┏━━
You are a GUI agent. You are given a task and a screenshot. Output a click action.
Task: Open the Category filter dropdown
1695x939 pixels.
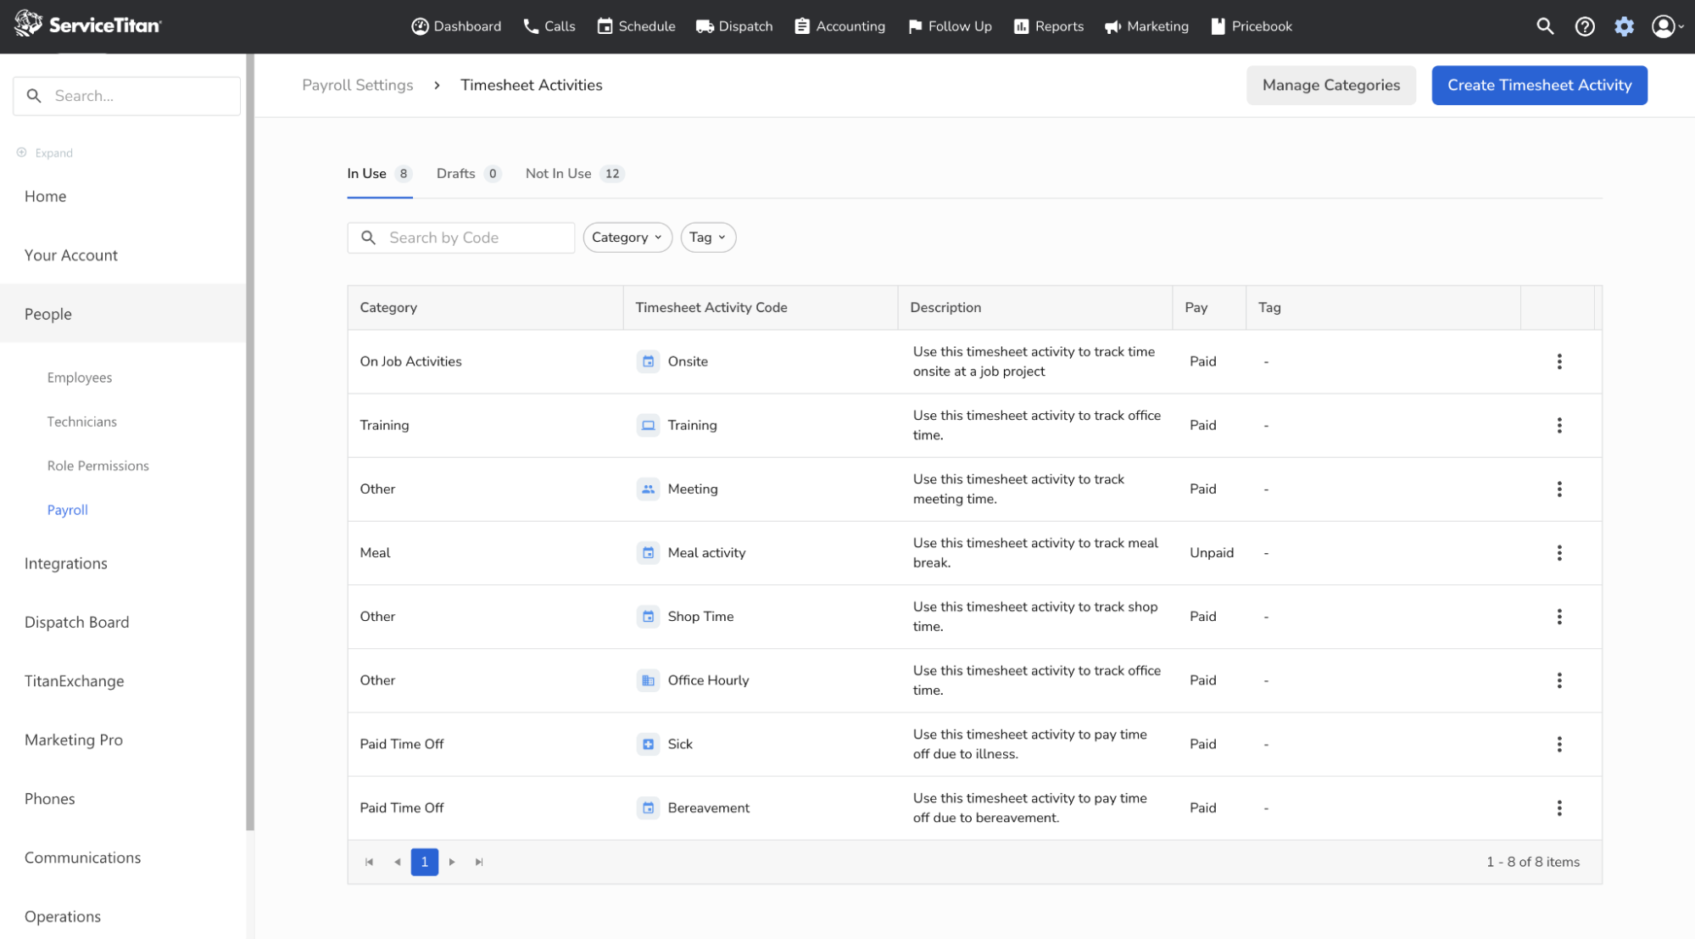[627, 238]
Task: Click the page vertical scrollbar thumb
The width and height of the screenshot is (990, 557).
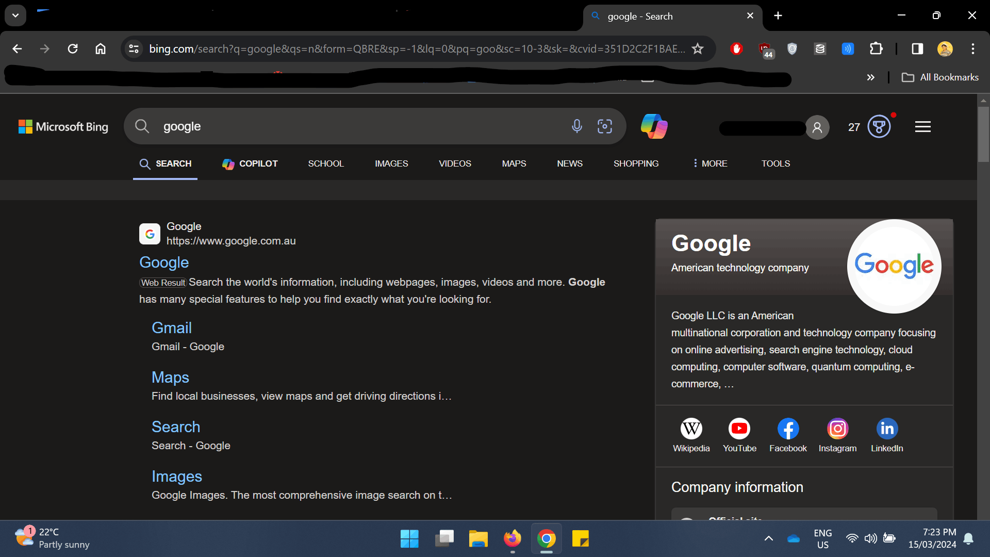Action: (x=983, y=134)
┗━━
» **TASK OBJECTIVE**: All records, pictures excluded: copy them exactly.

» **TASK RESULT**:
You are a GUI agent. You are given a task and a screenshot. Output a click action.
Task: Open the Category filter dropdown
1695x939 pixels.
[627, 238]
Task: Click the page vertical scrollbar thumb
The width and height of the screenshot is (990, 557).
Action: (x=983, y=134)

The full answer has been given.